James Bond is taken for a ride wearing his Fred Perry M3 tennis shirt
Movements change, but somehow Fred Perry’s shirts seemed to move seamlessly with them. From the Mods (who were becoming increasingly more dandified in the latter part of the 1960s) into the new more working-class sub-cultures of Skinheads, 2-Tone, and even into Punk, Fred Perry shirts were ever-present. Perhaps the best illustration of the 60s working-class Mod is the 1979 film “Quadrophenia”, which charts young member of the movement, Jimmy (Phil Daniels), as he comes to terms with his identity. Jimmy - the quintessential Mod - naturally, wears Fred Perry.
Phil Daniels as Jimmy in Quadrophenia (1979)
Skinhead and Mod revivalism in the late 70s and early 80s with bands such as The Jam - and in particular their front man, Paul Weller - saw a revival of the Mod aesthetic and, of course, Fred Perry shirts. Whilst they continued to be worn, they were harder to find. Far from being a mainstream fashion item, they were stocked in sporting goods stores and one or two small boutiques off Carnaby Street.

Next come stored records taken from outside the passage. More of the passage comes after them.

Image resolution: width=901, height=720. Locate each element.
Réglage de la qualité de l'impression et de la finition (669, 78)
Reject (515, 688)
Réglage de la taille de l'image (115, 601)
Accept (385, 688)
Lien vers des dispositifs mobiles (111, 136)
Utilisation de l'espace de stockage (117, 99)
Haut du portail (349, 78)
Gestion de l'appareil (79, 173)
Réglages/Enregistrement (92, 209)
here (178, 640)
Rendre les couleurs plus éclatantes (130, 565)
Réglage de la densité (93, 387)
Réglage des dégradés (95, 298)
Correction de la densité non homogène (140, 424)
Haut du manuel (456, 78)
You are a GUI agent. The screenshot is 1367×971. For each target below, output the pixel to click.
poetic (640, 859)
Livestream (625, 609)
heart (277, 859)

The "Modfather" Paul Weller
Sadly, the 80s saw Skinheads begin to be associated with fascism, nationalism, and racism, but this was not wholly indicative of the culture. Indeed, the film “This is England”, set in 1983, charts the division amongst them as these less than desirable elements began to present themselves. As a window onto the fashions of the period, the film is well worth a viewing. Whilst the Fred Perry was still embraced by these sub-culture movements, the company’s fortunes were failing, perhaps in part because of the associations with less savoury aspects of Skinhead culture.

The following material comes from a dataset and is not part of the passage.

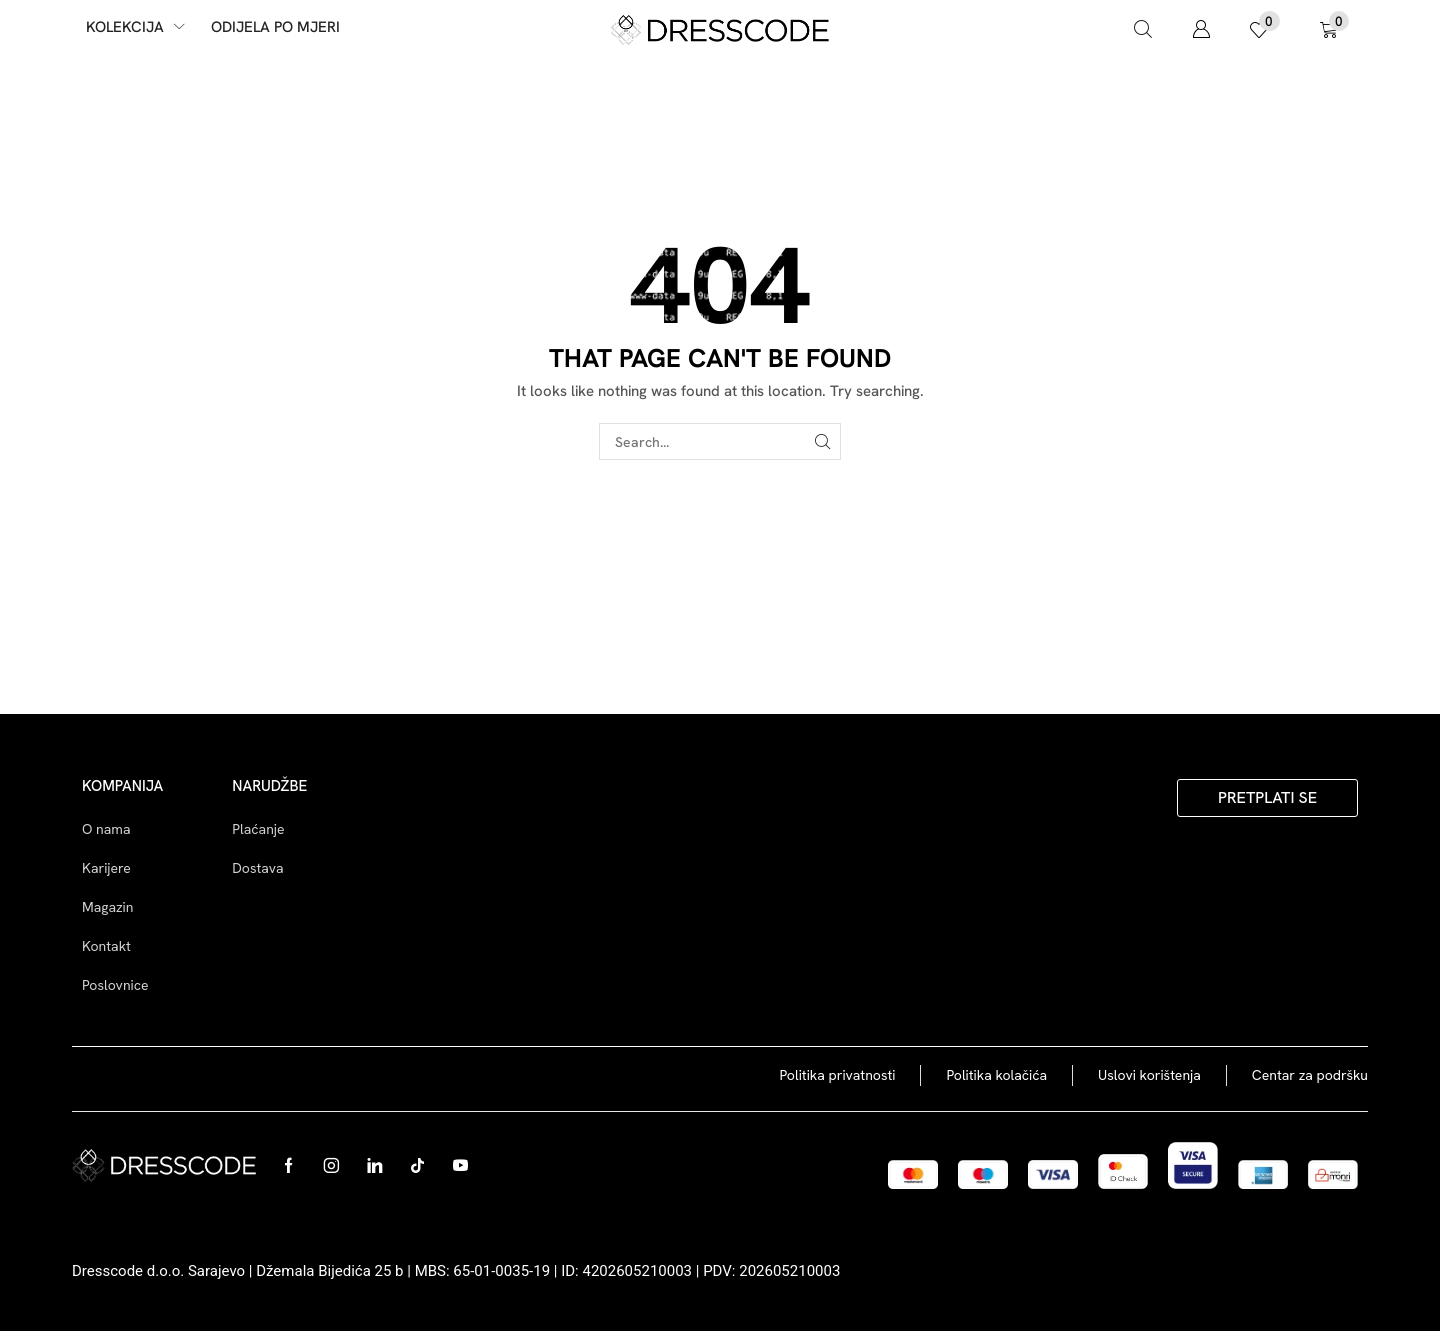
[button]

The cast of This Is England (1983)
However, a new opportunity arose in the early-to-mid-90s when British band Blur - influenced by music of The Who and The Kinks and the visual aesthetics of “Quadrophenia” and Mike Leigh’s “Meantime”, instigated a new Mod revival of sorts. Blur, sick of the popularity of Grunge and the Americanisation of British youth culture, called for a return to all things British made, and this manifesto was delivered whilst wearing Fred Perry. The Britpop movement that dominated both music and fashion throughout the mid-to-late 90s adopted the Fred Perry with aplomb, and carried the brand into the 21st century.
Blur frontman Damon Albarn in Fred Perry.... and Baracuta
The new millennium saw Fred Perry reinvent itself yet again, with a series of collaborations that began with Japanese brand Commes des Garçons, and continued with a number of other designers, artists, musicians and sports personalities. These include, Belgian designer Raf Simons, Beatle's cover artist Peter Blake, Gwen Stefani of No Doubt, the late Amy Winehouse, and British cycling champion Bradley Wiggins. Also, to show that the company had not lost touch with its roots, it sponsored Andy Murray's early tennis career - some irony given that Murray went on to recently break the records that had been held by Fred for 77 years.
Fred Perry and Andy Murray photographed during their early careers
Sixty-five years after its launch, the Fred Perry tennis shirt is still - like its namesake - a British icon, and to celebrate this fact, a Reissue collection of archive pieces has been Made in England to original specification. They include, of course, the M3 tennis shirts, and the warm-up bomber jacket to wear over them - thus ensuring that these classics continue to be worn by those who understand history and appreciate style.